Alison Trollope, directrice des communications pour la Commission des titres d’Alberta (ASC), a déclaré que « l’ASC et nos collègues de l’Administration des titres du Canada connaissons de multiples sites internet qui promeuvent des plateformes d’options binaires qui sollicitent des Canadiens. Malheureusement, non seulement ces sites ne sont pas autorisés à vendre des titres au Canada, mais ils sont généralement frauduleux. Nous conseillons et nous continuons de conseiller aux investisseurs canadiens d’éviter d’investir dans de telles entreprises, souvent situées à l’étranger. »
Un troisième responsable canadien, qui a parlé avec la famille de Turbide et averti le Times of Israël de son suicide, a déclaré que 23Traders avait d’une manière ou d’une autre réussi à prendre de l’argent sur la carte de crédit de Turbide même après sa mort, et même après que la famille a suspendu la carte.
23Traders.com n’a pas de licence pour travailler au Canada, ont déclaré les régulateurs, et violait la loi en faisant des transactions avec Turbide.
Selon les documents vus par le Times of Israël, et des sources connaissant l’entreprise, 23Traders.com utilise un centre d’appels en Israël appelé « Market Giants Ltd. », dont l’adresse, enregistrée au registre des sociétés israélien, est au 9 rue Barkat, à Petah Tikva.
Selon le registre des sociétés israélien, le directeur de Market Giant est Eran Schindler, décrit dans son profil LinkedIn comme le fondateur et le propriétaire de « Schindler CFO Financial Services ». Toujours selon le registre des sociétés, Market Giant est possédé par une entreprise appelée « CFO Outsourcing Services Ltd. », elle-même possédée par Eran Schindler et une troisième entreprise, I-TLD Management Ltd. Selon le registre, I-TLD Management Ltd. appartient à Tal Dayagi, qui est, selon son profil LinkedIn, associé de Schindler CFO Financial Services.
De plus, un groupe d’investisseurs israéliens dans des start-ups, The Founders Group, affirme dans ses documents promotionnels avoir fourni 1,85 million de dollars de capital d’amorçage à 23Traders. Dans le prospectus 2016 du groupe, le fondateur de 23Traders est Giora Tal, décrite comme possédant une « grande expérience dans le lancement et la gestion d’entreprises de l’industrie du jeu ».

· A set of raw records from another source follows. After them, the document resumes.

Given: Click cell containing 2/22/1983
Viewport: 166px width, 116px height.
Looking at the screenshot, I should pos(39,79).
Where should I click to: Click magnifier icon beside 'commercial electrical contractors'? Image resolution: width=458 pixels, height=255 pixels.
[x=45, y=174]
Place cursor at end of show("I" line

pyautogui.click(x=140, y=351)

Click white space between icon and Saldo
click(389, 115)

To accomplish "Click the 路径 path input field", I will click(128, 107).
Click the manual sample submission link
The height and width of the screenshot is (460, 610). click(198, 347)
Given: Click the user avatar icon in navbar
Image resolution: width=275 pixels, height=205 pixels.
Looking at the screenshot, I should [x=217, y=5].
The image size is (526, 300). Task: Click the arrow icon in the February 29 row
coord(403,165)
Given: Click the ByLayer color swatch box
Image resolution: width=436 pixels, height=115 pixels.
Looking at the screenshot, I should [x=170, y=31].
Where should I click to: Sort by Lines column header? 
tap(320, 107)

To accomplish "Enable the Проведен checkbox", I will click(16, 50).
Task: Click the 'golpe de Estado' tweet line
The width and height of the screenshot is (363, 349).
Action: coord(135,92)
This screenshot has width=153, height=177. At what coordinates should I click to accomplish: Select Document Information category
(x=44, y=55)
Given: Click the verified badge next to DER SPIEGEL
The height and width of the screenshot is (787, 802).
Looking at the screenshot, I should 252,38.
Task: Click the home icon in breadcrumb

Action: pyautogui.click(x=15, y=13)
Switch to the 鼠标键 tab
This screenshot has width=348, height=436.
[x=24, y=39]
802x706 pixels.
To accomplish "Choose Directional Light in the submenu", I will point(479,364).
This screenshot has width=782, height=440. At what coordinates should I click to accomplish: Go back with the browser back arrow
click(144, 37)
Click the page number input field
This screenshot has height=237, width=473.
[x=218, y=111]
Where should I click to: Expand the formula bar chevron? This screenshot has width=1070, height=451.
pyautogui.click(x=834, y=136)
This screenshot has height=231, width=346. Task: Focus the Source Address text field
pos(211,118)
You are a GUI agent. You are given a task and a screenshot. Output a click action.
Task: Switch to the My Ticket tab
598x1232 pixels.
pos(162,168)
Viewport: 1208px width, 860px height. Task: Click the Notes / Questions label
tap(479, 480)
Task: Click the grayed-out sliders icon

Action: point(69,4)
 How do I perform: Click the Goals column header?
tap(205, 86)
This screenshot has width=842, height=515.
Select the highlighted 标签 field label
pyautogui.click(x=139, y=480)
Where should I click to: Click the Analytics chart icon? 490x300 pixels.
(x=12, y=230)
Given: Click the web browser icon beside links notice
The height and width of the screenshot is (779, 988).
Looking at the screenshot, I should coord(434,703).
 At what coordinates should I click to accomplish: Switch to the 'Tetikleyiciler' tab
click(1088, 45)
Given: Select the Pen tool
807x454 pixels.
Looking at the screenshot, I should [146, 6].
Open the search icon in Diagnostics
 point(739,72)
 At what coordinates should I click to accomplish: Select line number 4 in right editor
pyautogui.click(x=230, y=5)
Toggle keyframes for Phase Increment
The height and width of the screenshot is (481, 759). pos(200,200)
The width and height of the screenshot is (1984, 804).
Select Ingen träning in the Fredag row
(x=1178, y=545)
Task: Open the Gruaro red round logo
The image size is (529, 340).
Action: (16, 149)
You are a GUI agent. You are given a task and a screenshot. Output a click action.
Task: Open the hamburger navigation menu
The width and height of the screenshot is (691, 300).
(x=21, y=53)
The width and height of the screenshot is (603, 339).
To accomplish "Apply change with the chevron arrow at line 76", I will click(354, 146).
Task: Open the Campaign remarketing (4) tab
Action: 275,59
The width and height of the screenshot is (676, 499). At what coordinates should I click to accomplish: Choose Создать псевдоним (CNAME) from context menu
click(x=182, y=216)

Un article publié en 2010 dans The Gibraltar Magazine affirme que Tal travaille pour le groupe de casinos en ligne de Gibraltar Mansion Group. Deux partenaires du Founders Group, Shalev Hulio et Omri Lavie, sont connus pour avoir développé des logiciels espions qui peuvent pirater des produits Apple, et auraient été utilisés par des gouvernements étrangers pour tenter de pénétrer les appareils de journalistes et de dissidents.
« Je suis tellement désolé »
Dans la lettre d’adieu qu’il a laissée, Turbide exprime son amour pour sa famille et leur demande de traîner 23Traders en justice.
« Maria, mon amour. Je suis tellement, tellement désolé. Je suis mort dans le garage. N’y va pas, appelle simplement la police… Julian, Thomas et David de 23Traders m’ont poussé vers la mort. »
Les membres de la famille de Turbide l’ont décrit comme un homme par-dessus tout gentil et s’en tenant à ses principes. Il a rencontré Maria quand elle avait 40 ans et élevait seule ses quatre enfants après un divorce. Fred a adopté les enfants de Maria comme les siens, et ils ont passé ensemble 21 ans à construire l’entreprise familiale, qui vend des produits promotionnels aux syndicats.
Tomas a décrit son père comme un homme au grand cœur, qui a fourni un emploi à des sans-abris, et adoptait souvent des animaux errants.
Marty Forbes, éditorialiste du Toronto Sun, avait indiqué, dans un article intitulé « Ma liste 2016 des personnes formidables » et publié une semaine avant la mort de Turbide, que Turbide était l’une des meilleures personnes qu’il connaissait.
« Maria et Fred Turbide sont quasiment devenus les parents d’une de mes amies, mère célibataire, et de son fils », avait écrit Forbes. La mère aidée par les Turbides était citée : « Ils m’aident en allant chercher les courses, en nous invitant à dîner, en enlevant la neige de mon trottoir, en tondant la pelouse et en ratissant les feuilles. Frederick enlève même régulièrement les crottes de chien pour aider à garder mon jardin propre. »
Tomas a déclaré que son père avait probablement commencé les options binaires parce qu’il voulait prendre sa retraite et passait passer plus de temps avec sa famille.
« Il nous disait à quel point il était fatigué, je n’ai jamais vu quelqu’un travailler autant de ma vie, et comme il était excité de prendre sa retraite cette année. Il avait déjà prévu des voyages avec Maman, et parlait des choses qu’ils allaient faire ensemble. »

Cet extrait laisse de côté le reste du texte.